*** Opening EXERCISE INPUT ***

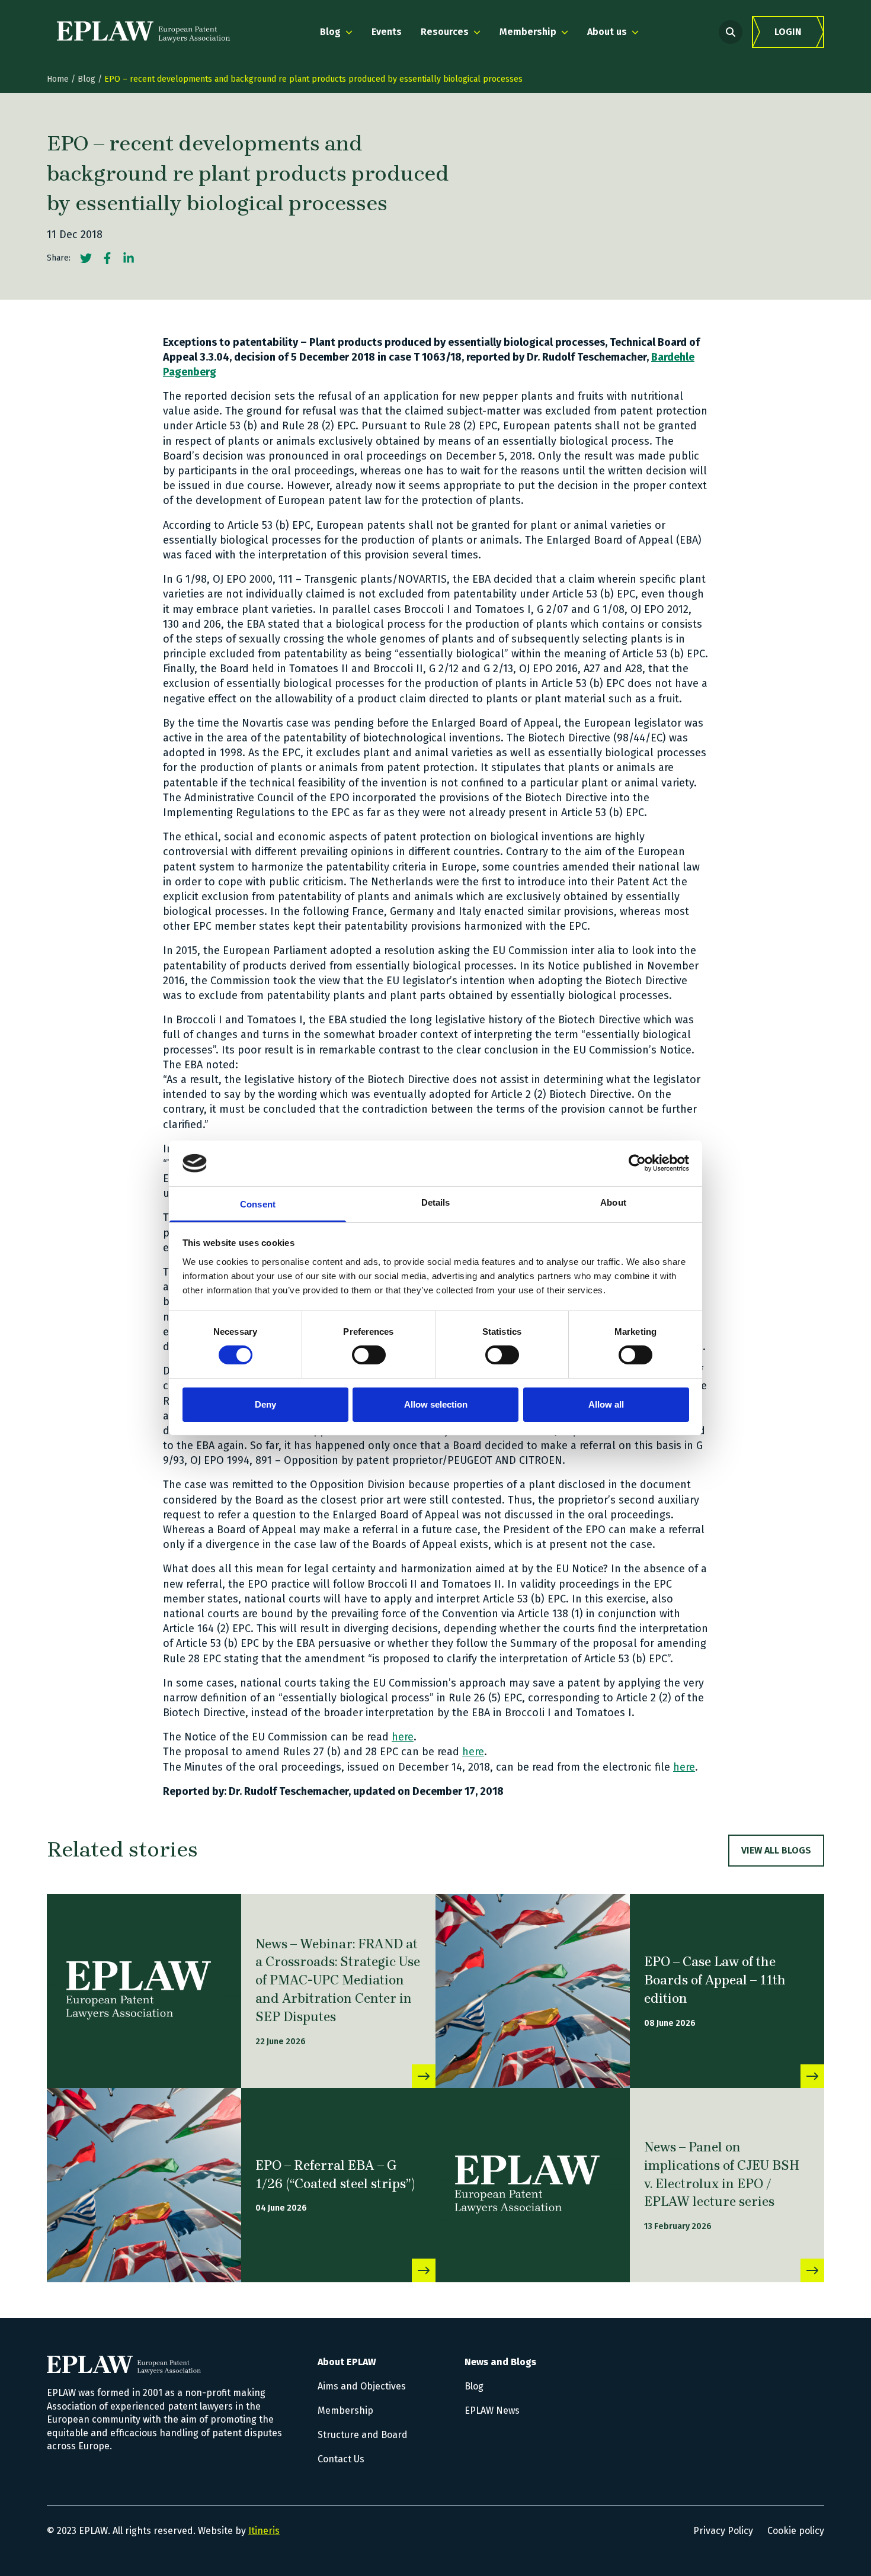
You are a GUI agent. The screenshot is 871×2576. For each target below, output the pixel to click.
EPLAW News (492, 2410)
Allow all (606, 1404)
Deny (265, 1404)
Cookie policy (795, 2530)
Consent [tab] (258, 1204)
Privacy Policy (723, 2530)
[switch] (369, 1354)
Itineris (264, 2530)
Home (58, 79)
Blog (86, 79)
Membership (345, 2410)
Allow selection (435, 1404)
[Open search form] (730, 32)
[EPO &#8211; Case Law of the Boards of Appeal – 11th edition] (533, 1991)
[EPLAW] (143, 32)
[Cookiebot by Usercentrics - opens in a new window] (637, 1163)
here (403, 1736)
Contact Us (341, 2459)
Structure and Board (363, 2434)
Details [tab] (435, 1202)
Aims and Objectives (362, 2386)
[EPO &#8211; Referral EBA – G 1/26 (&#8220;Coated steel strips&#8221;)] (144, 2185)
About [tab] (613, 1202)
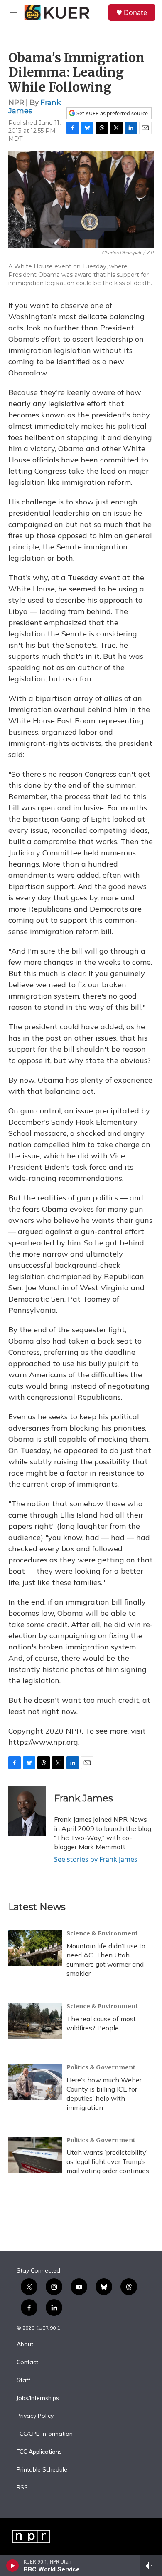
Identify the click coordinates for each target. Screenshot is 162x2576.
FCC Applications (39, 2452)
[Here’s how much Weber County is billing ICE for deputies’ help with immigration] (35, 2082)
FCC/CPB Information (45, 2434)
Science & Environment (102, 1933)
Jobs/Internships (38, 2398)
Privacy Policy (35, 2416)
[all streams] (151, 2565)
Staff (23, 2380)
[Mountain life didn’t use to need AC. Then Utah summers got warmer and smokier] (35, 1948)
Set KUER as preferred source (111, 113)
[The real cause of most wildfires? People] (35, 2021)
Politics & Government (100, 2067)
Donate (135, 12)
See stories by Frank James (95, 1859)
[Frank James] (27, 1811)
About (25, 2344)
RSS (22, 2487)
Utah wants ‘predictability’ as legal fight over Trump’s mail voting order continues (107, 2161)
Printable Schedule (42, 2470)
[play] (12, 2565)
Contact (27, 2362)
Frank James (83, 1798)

*** Closing EXERCISE INPUT ***
*** Opening EXERCISE INPUT ***

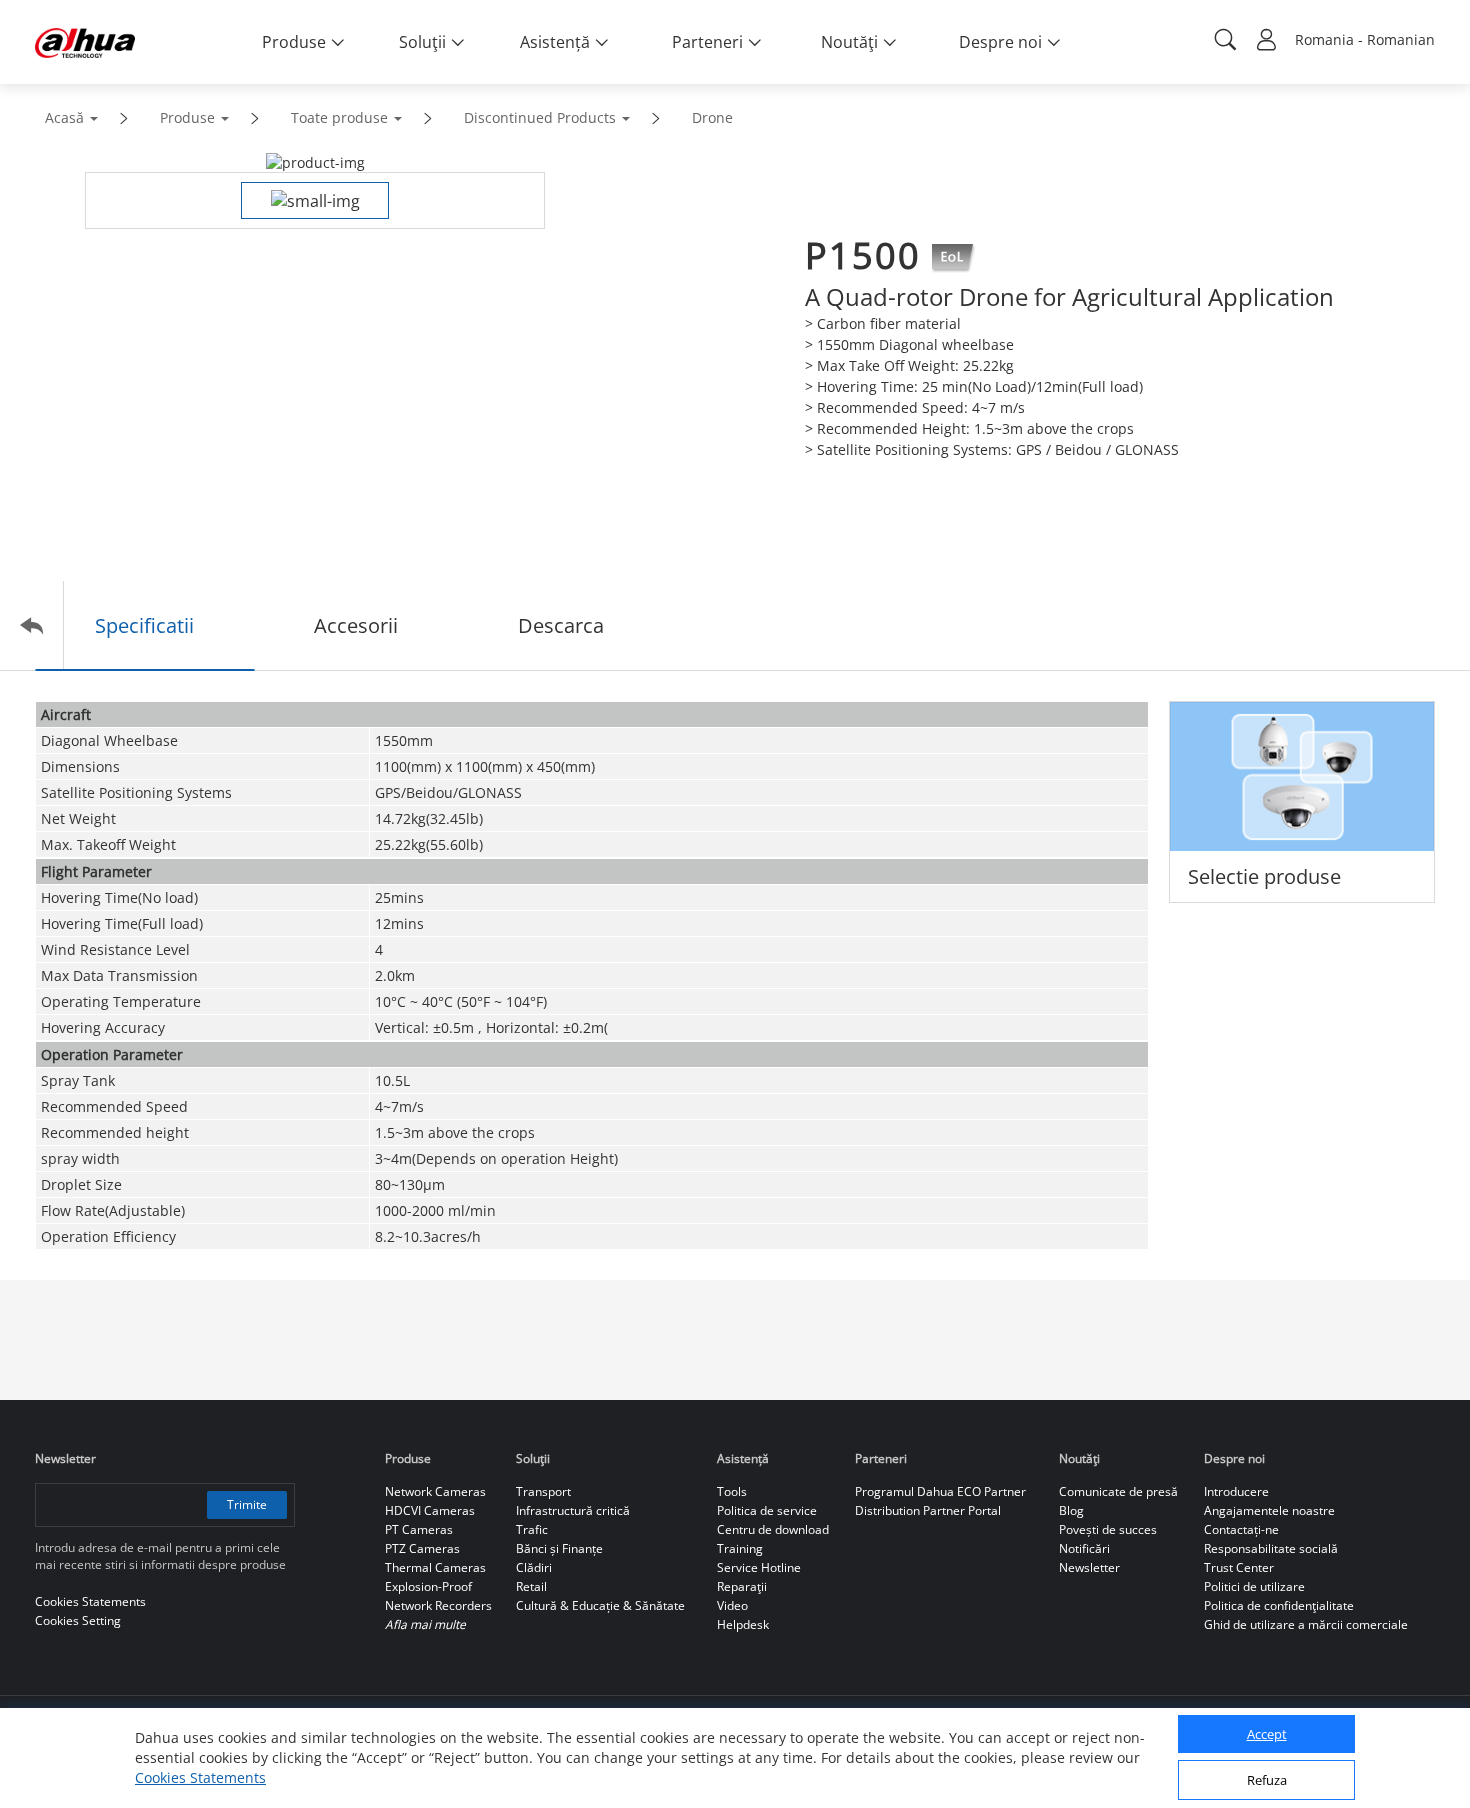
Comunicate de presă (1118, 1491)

*** Closing EXERCISE INPUT ***

_TASK_
Please repeat the lines of the material above exactly, starting with the line that contains "Details [tab] (435, 1202)" and ending with the line that contains "[Mountain life didn’t". Leave the pictures out.

_RESULT OF THE EXERCISE_
Details [tab] (435, 1202)
Aims and Objectives (362, 2386)
[EPO &#8211; Referral EBA – G 1/26 (&#8220;Coated steel strips&#8221;)] (144, 2185)
About [tab] (613, 1202)
Identify the click coordinates for each target. Screenshot is 162x2576.
FCC Applications (39, 2452)
[Here’s how much Weber County is billing ICE for deputies’ help with immigration] (35, 2082)
FCC/CPB Information (45, 2434)
Science & Environment (102, 1933)
Jobs/Internships (38, 2398)
Privacy Policy (35, 2416)
[all streams] (151, 2565)
Staff (23, 2380)
[Mountain life didn’t use to need AC. Then Utah summers got warmer and smokier] (35, 1948)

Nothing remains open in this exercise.